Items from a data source
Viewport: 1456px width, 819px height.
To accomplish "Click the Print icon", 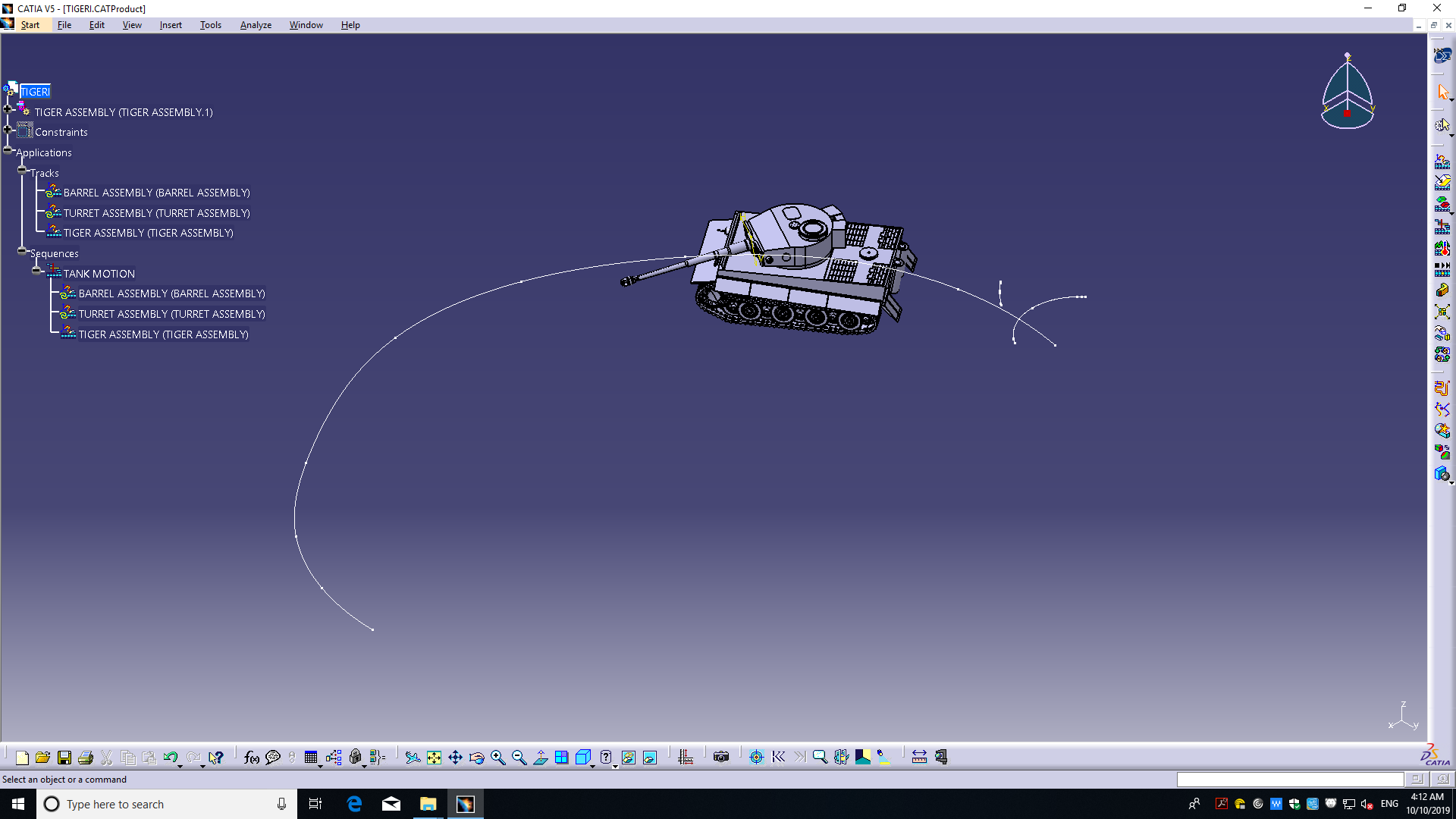I will coord(86,757).
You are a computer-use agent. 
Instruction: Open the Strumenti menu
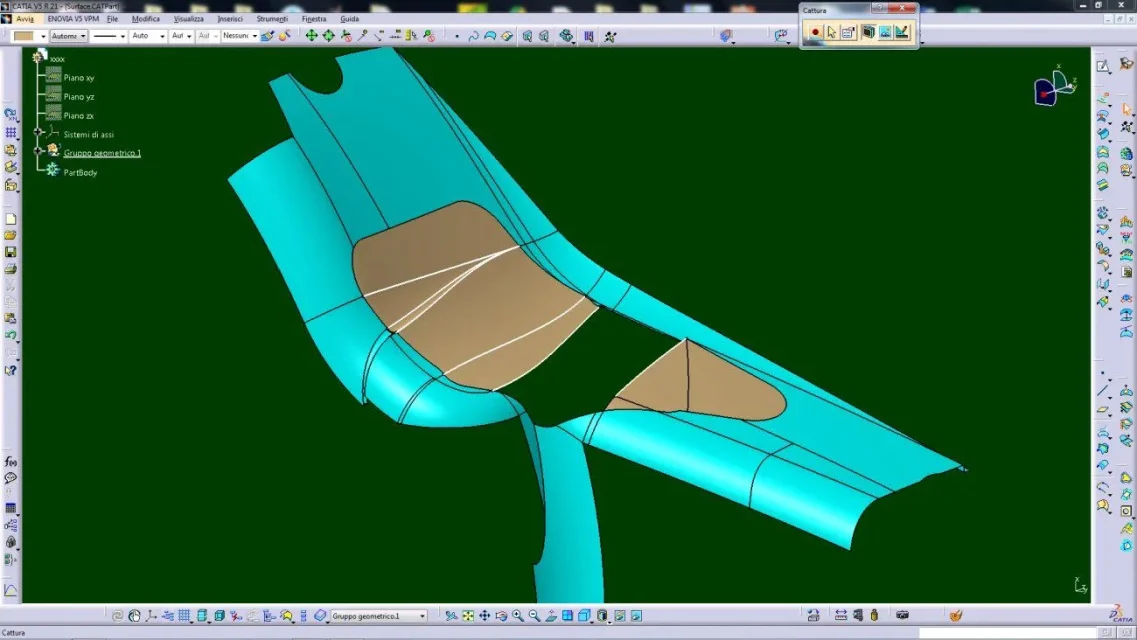coord(272,19)
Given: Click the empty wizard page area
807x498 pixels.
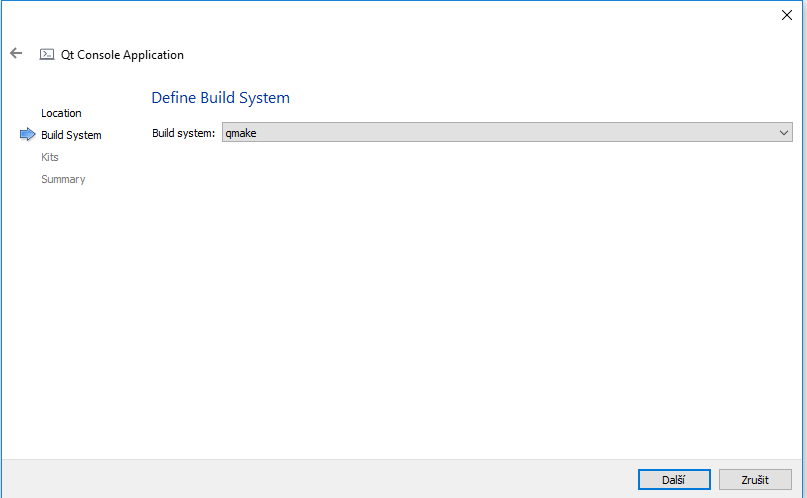Looking at the screenshot, I should click(470, 300).
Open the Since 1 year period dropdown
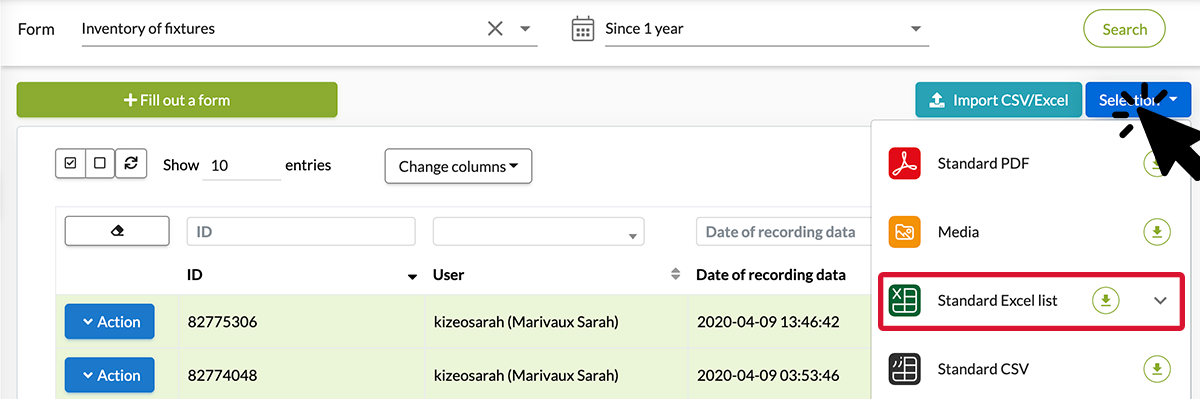The image size is (1200, 399). 766,29
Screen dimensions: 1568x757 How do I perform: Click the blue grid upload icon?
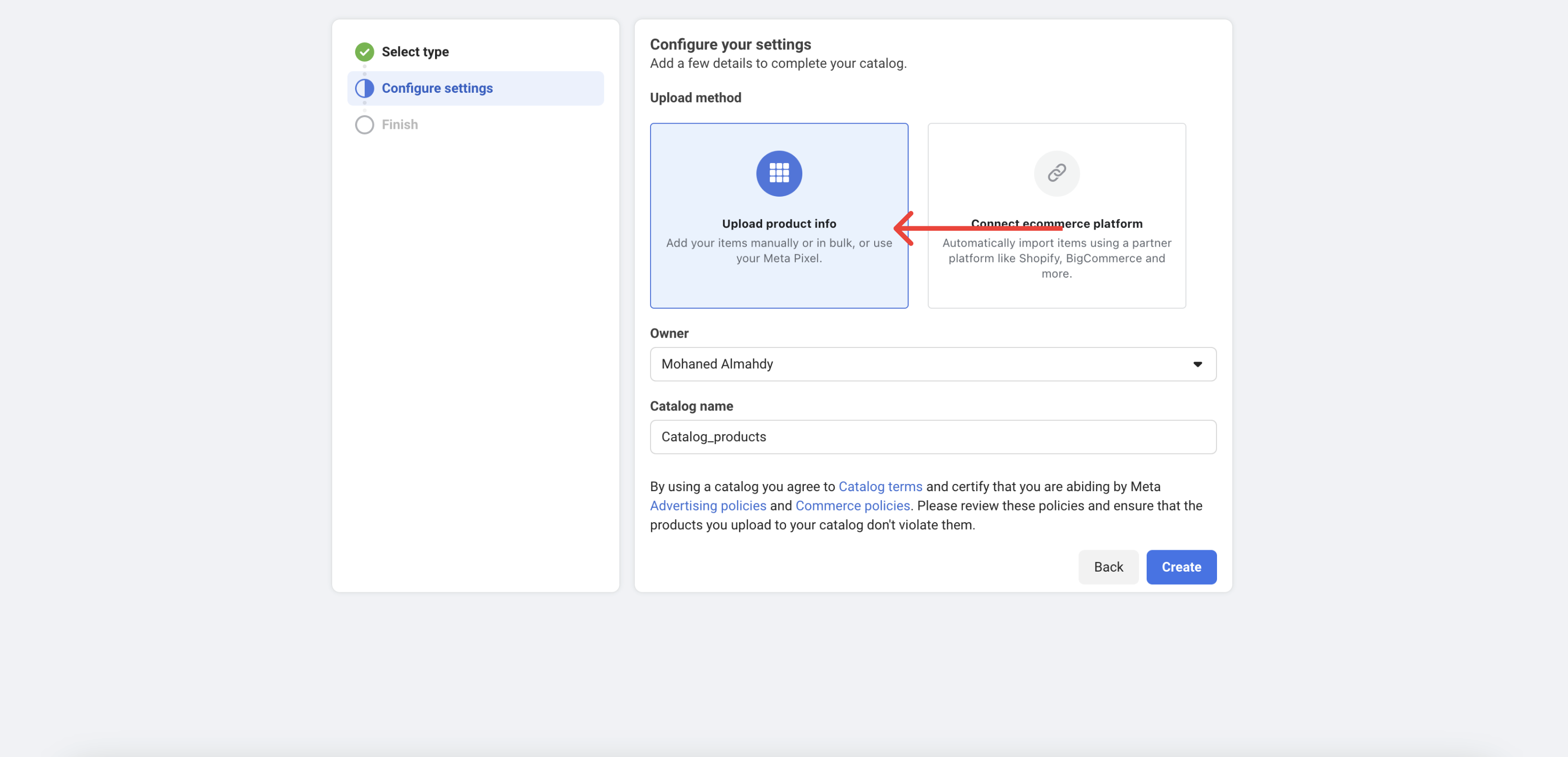778,173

Task brief: Reproduce the records word for word, beginning with the line that contains "Open the Since 1 year period dropdown" and continuing through the end of the records. Leave the pictures out.

Final result:
Open the Since 1 year period dropdown
The image size is (1200, 399). 766,29
Screen dimensions: 1568x757 How do I perform: Click the blue grid upload icon?
778,173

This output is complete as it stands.